#### [SEITENTEXT]
◆ ◆ ◆
2. Der Kläger hat die Kosten der Beschwerde zu tragen.
3. Der Streitwert wird auf 23.130,81 Euro festgesetzt.
Tatbestand
I. Die Parteien haben – soweit für das Nichtzulassungsbeschwerdeverfahren von Interesse – über einen vom Kläger geltend gemachten Anspruch auf Zahlung einer variablen Tantieme für das Geschäftsjahr 2010 (fällig in 2011) in Höhe von 15.000,00 Euro und einer weiteren dividendenabhängigen Tantieme für das Geschäftsjahr 2010 in Höhe von 15.800,19 Euro gestritten. Das Landesarbeitsgericht hat die Klage bezüglich der variablen Tantieme in Höhe von 7.330,62 Euro teilweise und bezüglich der weiteren dividendenabhängigen Tantieme in Höhe von 15.800,19 Euro vollständig abgewiesen. Die Revision gegen sein Urteil hat das Landesarbeitsgericht insoweit nicht zugelassen. Dagegen wendet sich der Kläger mit seiner auf Verletzung des Anspruchs auf rechtliches Gehör und grundsätzliche Bedeutung einer Rechtsfrage gestützten Nichtzulassungsbeschwerde.
Entscheidungsgründe
II. Die Beschwerde ist unzulässig.
◆ ◆ ◆
#### [AUFGABEN]
• A. Stimmen diese Aussagen mit dem Seitentext überein? Antworte jeweils mit Ja oder Nein und zitiere die entscheidenden Worte wörtlich: (i) Das Landesarbeitsgericht hat die Revision gegen sein Urteil zugelassen. (ii) Der Streitwert beträgt 23.130,81 Euro. (iii) Die Klage wegen der dividendenabhängigen Tantieme wurde nur teilweise abgewiesen.
• B. Wer muss laut dem Seitentext die Kosten der Beschwerde tragen?

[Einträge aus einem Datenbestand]
◆ ◆ ◆
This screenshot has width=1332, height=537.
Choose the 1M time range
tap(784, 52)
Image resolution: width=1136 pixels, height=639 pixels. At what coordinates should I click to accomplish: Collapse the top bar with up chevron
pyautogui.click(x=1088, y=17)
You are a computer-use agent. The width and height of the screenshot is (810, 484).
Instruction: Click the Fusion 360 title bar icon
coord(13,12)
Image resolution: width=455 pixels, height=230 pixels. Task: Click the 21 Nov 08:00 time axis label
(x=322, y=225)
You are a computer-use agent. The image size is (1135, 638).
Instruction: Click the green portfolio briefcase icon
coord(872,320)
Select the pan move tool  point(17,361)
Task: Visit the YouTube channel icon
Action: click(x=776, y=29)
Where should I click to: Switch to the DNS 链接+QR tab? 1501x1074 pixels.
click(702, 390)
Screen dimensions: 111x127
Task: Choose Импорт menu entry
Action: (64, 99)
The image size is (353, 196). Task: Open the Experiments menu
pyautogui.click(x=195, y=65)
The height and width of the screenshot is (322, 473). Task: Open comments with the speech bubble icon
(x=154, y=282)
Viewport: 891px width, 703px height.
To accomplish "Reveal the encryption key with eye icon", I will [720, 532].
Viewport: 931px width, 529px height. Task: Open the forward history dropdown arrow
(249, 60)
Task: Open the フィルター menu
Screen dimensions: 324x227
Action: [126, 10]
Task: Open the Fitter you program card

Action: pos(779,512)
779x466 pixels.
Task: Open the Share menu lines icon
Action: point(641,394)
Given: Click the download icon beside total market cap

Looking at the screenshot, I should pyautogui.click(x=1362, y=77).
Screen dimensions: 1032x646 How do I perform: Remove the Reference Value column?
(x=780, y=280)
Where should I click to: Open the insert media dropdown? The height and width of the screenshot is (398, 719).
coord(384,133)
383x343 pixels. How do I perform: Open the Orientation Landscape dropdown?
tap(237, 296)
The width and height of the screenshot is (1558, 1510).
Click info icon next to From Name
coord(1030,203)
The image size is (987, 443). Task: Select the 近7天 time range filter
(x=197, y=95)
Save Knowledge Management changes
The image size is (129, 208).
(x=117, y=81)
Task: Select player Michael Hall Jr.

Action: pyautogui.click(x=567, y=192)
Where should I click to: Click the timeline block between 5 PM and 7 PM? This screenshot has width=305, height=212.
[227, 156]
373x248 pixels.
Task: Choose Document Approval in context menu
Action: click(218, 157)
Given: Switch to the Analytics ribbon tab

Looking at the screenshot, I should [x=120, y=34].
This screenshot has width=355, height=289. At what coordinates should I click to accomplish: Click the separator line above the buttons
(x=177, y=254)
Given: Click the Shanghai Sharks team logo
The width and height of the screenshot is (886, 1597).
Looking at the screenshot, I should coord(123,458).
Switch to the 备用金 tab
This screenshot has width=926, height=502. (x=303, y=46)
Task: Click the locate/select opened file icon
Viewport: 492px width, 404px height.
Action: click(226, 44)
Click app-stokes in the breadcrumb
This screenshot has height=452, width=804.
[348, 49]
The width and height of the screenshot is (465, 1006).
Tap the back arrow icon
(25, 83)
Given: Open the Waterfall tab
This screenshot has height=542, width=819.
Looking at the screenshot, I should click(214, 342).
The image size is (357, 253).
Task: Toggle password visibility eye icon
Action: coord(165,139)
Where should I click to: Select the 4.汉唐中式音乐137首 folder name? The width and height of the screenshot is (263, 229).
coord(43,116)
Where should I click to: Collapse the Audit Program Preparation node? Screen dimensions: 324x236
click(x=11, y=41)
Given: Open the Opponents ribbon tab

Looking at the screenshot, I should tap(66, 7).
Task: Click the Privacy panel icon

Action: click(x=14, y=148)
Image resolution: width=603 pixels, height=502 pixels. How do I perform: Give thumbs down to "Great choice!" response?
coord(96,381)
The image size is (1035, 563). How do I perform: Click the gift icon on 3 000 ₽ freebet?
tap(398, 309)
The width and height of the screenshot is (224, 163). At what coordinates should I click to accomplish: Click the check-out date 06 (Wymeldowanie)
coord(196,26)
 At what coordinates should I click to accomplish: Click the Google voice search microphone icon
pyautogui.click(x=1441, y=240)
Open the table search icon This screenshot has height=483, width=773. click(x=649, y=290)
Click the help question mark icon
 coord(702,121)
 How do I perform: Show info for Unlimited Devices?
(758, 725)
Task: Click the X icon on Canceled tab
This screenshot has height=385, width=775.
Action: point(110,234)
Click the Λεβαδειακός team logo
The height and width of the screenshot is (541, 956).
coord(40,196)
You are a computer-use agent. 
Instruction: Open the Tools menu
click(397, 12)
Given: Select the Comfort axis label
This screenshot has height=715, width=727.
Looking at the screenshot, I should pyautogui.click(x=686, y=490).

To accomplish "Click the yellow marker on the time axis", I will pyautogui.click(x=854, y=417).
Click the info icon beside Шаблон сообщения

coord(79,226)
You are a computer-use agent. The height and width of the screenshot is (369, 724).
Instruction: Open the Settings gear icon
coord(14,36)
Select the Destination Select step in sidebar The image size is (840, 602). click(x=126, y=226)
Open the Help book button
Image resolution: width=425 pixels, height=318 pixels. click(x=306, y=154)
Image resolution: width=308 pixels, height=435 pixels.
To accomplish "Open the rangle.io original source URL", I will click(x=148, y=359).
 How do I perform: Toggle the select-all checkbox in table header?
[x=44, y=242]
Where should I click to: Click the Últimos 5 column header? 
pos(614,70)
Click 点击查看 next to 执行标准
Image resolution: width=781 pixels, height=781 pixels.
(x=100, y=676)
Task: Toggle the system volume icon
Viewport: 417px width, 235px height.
◆ ◆ ◆
#### [ANTWORTEN JE AUFGABE]
• A.
(i) Nein: „Die Revision gegen sein Urteil hat das Landesarbeitsgericht insoweit nicht zugelassen.“
(ii) Ja: „Der Streitwert wird auf 23.130,81 Euro festgesetzt.“
(iii) Nein: „bezüglich der weiteren dividendenabhängigen Tantieme in Höhe von 15.800,19 Euro vollständig abgewiesen“

• B. Der Kläger.